Sul Tevere, Ostia Antica e San Paolo (parte seconda)

Del Tevere ho parlato adesso tocca agli scavi di Ostia Antica. Ci dividiamo in due gruppi di circa 25 persone e iniziamo la visita su due percorsi diversi. La città è talmente vasta, aveva circa 60-70.000 abitanti, che si può tornare più volte sempre vedendo cose diverse. Il nome Ostia deriva dal latino ostium che vuol dire foce dato che all’epoca era situata sulla foce del fiume. Visitiamo una casa con molti doli interrati, la Casa dei Doli, che servivano alla conservazione di vino e olio. Nei pressi ammiriamo un pavimento a mosaico che è stato montato su una parete. Le peninsulae sono una caratteristica di Ostia e sono i condomini alti circa 20 metri che costituivano il grosso delle abitazioni. A Ostia non si trovano le ricche pitture di Pompei o di ville romane di altre località perché la città aveva una vocazione commerciale ed era abitata da coloro che lavoravano nel porto di Traiano o di Claudio. Percorriamo il decumano maximo e usciamo su via della Foce che lasciamo per visitare la domus di Amore e Psiche che prende il nome da una statua della celebre coppia. Non lontano scendiamo in un tempio mitraico dove è presente la statua di Mitra che uccide il toro. Il culto mitraico, proveniente dall’altopiano iranico, ebbe un discreto successo a Roma e condivide molte affinità con la religione cristiana che si appropriò di simboli e rituali per meglio cancellare i rivali.
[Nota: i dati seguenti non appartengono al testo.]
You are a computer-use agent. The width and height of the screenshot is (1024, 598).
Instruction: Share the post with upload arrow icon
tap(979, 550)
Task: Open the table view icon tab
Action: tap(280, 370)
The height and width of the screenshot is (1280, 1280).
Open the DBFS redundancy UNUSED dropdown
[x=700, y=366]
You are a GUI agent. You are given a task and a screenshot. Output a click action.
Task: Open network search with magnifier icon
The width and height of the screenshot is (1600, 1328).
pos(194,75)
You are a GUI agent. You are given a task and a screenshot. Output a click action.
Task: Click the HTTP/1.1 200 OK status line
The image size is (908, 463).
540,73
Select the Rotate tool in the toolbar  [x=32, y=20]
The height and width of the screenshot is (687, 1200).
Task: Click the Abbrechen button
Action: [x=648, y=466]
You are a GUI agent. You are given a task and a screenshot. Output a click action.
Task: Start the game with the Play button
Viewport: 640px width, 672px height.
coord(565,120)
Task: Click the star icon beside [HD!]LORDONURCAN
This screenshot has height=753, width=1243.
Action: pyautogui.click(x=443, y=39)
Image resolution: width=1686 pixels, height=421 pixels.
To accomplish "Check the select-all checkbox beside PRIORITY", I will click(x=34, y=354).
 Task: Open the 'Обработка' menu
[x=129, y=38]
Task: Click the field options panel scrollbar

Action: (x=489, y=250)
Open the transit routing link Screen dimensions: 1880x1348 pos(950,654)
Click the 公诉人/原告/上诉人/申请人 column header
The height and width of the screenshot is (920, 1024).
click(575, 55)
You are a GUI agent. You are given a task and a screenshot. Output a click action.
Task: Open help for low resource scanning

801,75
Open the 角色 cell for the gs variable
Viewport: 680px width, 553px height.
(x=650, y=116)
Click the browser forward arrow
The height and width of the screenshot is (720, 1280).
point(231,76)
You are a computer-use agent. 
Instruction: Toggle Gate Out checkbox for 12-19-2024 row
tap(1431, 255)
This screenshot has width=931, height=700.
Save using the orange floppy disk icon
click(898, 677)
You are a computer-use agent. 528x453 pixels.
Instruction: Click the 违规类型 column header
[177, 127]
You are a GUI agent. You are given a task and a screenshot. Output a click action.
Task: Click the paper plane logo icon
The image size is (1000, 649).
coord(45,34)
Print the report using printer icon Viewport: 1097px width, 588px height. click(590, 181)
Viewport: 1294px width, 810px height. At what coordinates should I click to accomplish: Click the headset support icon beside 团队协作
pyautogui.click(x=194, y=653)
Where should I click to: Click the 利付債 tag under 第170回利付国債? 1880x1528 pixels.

La casa del Serapide aveva delle terme private, dette dei Sette Sapienti. Le signore del gruppo rimangono favorevolmente impressionate dal bagnino presente nel mosaico del pavimento. Chissà quale lasciva fantasia deve aver ispirato loro l’immaginarsi a quel tempo con simili figure maschili!
Tra questa casa e quella successiva degli Aurighi ammiriamo l’affresco della Venere e più avanti altri due affreschi raffigurati gli Aurighi che danno il nome alla domus.
Passiamo davanti alla curia, alla basilica e al tempietto circolare di Augusto per dirigerci alle terme pubbliche. Nelle vicinanze ammiriamo i gabinetti pubblici. Le sedute di marmo presentano dei fori circolari collegati con analoghi fori sulla parte verticale. Un canaletto posto anteriormente sul pavimento portava l’acqua corrente in cui intingere la spugna con manico da infilare nel foro verticale per raggiungere e pulire le parti intime stando seduti. L’indossare una tunica assicurava la riservatezza dell’operazione. Naturalmente occorreva stare attenti a bagnare la spugna prima di chi ti stava affianco per evitare miscele pericolose. Ai bagni pubblici non c’era separazione dei sessi e ci si poteva intrattenere conversando amabilmente con i vicini durante il bisogno.
Torniamo sul decumano maximo, passiamo davanti alla casa di Diana ed entriamo nello splendido teatro ancora in uso durante l’estante. Più avanti saliamo al piano superiore delle terme di Nettuno per ammirare gli splendidi pavimenti a mosaico.
Fuori dalla porta della città troviamo la necropoli che non visitiamo anche se lo merita. Raggiungiamo il pullman che ci aspetta per andare a San Paolo fuori le mura. Durante l’attesa del compattamento del gruppo scatto un paio di foto allo splendido Castello fatto costruire da Giuliano della Rovere prima di diventare Giulio II.